Texte de la page:
━━━━━━━━━━━━━━━━
Ce qui est bon à prendre est bon à rendre.

Amis au prêter, ennemis au rendre.

Il faut rendre à César ce qui appartient à César, c'est-à-dire à chacun ce qui lui est dû.

SYNONYME

RENDRE, RESTITUER. Rendre est plus général : on rend quand on remet à qui de droit ce qui a été pris, prêté ou donné. Restituer est plus particulier : on restitue quand on remet ce qu'on a pris, volé, ou ce qu'on gardait par quelque raison que ce fût : Je vous restitue ce livre qu'on m'avait confié, sans me dire qu'il fût à vous.

HISTORIQUE

XIe s. [Que il] rendist ceo que il i avereit pris, Lois de Guill. 1. Franc e paien merveilus colps i rendent, Ch. de Rol. CVII. Malvais service le jur [ce jour] li rendit Guenes, ib. CVIII. Tant il le guardent que le rendent à Charlun, ib. CXXXV. À Rolant [ils] rendent un estur fort e pesme, ib. CLV. La meie mort me rent si anguissus, ib. CLX. Rendre [il] le quidet u mort u recreant, ib. CXCIII. Pais ne amor [je] ne dei à paien rendre, ib. CCLXI. Et Bramidone les turs li ad rendues, ib. CCLXVIII. Bien [il] set parler e dreite raisun rendre, ib. CCLXXV.
━━━━━━━━━━━━━━━━
Données fournies:
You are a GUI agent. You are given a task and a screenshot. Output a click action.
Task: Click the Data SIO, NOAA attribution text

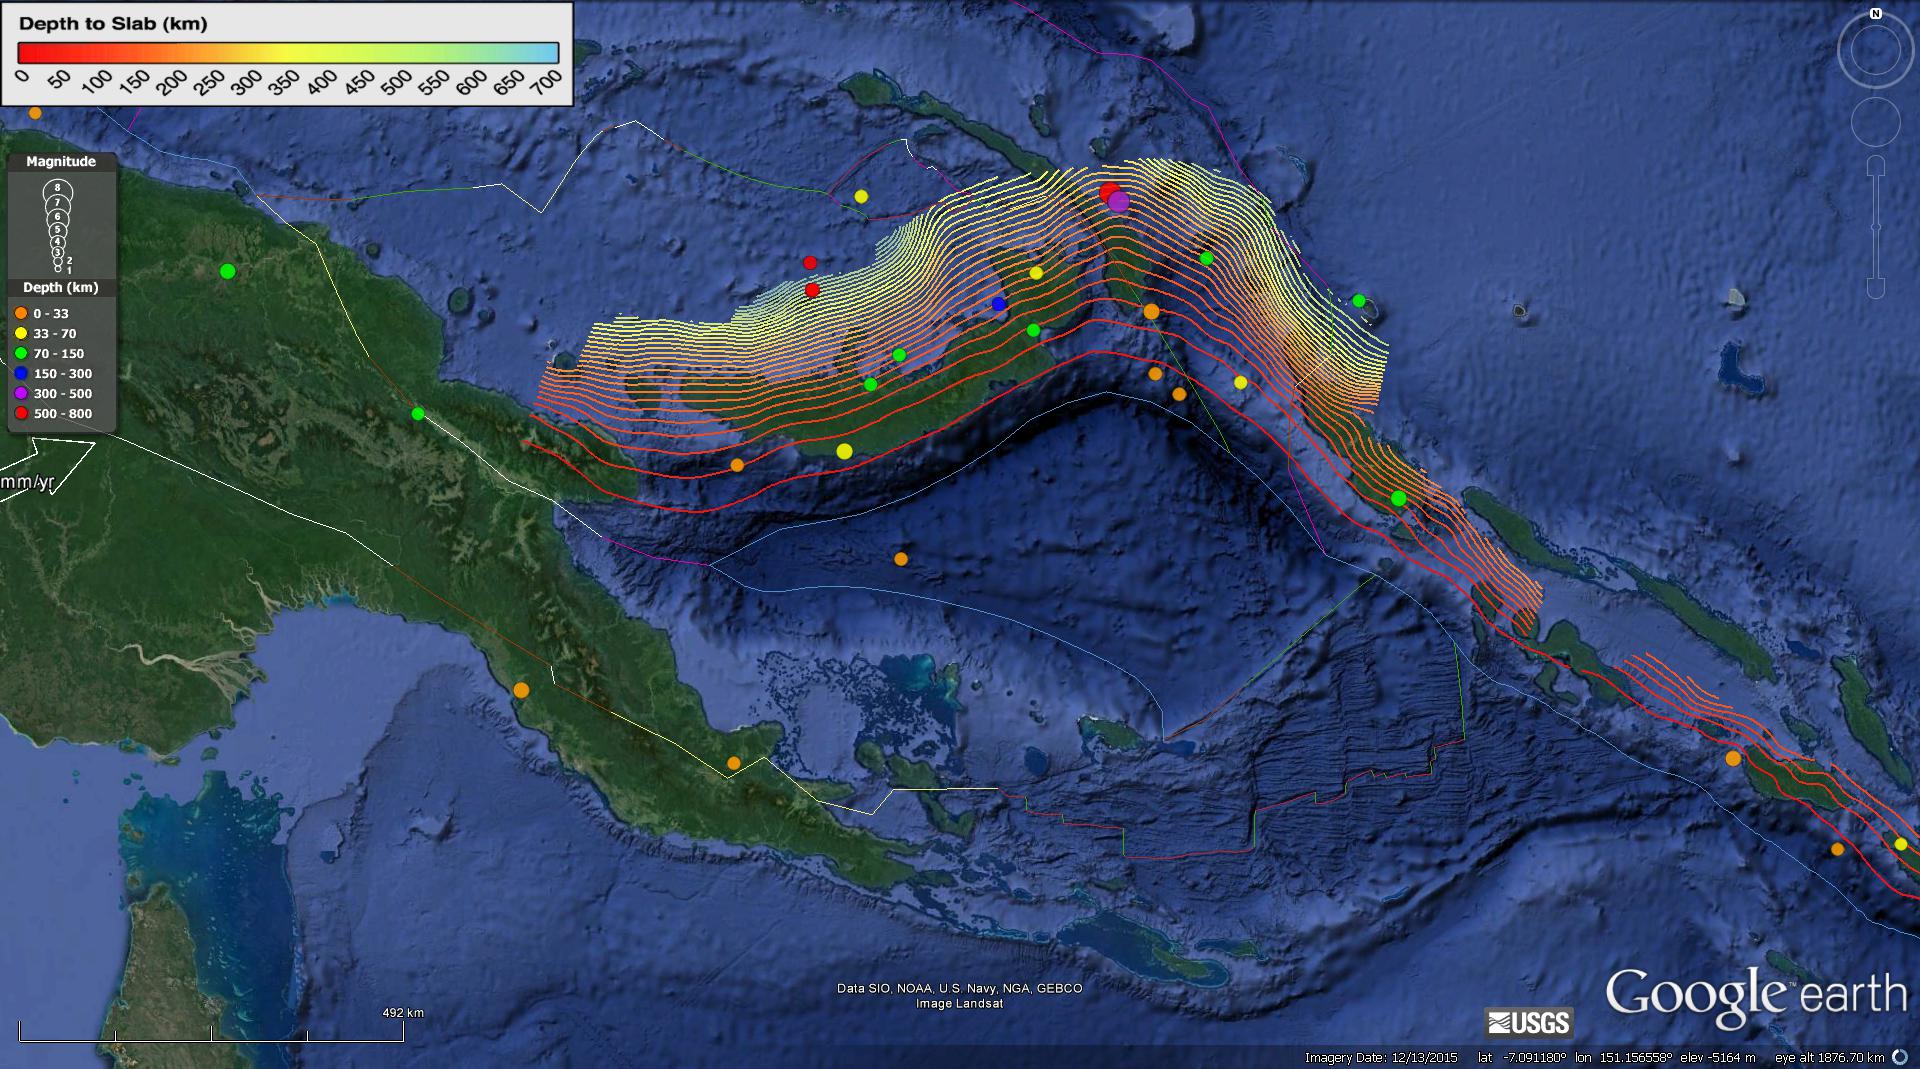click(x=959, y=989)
━━━━━━━━━━━━━━━━
Travail à effectuer:
1) Selon l'article sur le verbe « rendre », dans quel cas emploie-t-on « restituer » ?
2) Poursuivez l'article sur le verbe « rendre » au-delà de sa dernière phrase.

Réponses attendues:
1) On restitue quand on remet ce qu'on a pris, volé, ou ce qu'on gardait par quelque raison que ce fût.

2)
XIIe s. Et tuit [tous] li rendirent treü [tribut], Machab. I, 1. Dame, pour ce qu'à vous [je] me rent, merci, Couci, IV. À la plus bele du mont [monde] mon cuer [je] rent, ib. IX. Mais je ne puis moi ne mon cuer defendre De plus amer, qu' [car] amours ne me veut rendre, ib. XX. Cil qui premiers la trueve [dame Helissant], à Guiteclin la rant [remet], Sax. XI. Malemant [il] nos vuet randre [récompenser pour] les granz bones honors, Que li soliens [nous soulions] vaincre par tot les granz estors [combats], ib. XXVII. Li reis li a mandé qu'il seit prez l'endemain De respundre e de rendre sun acunte [rendre ses comptes] tut plain, Th. le mart. 33. Or veit [voit] bien sainz Thomas sun martire en present, Ses mains juint à ses oilz, à damne Deu se rent, ib. 149.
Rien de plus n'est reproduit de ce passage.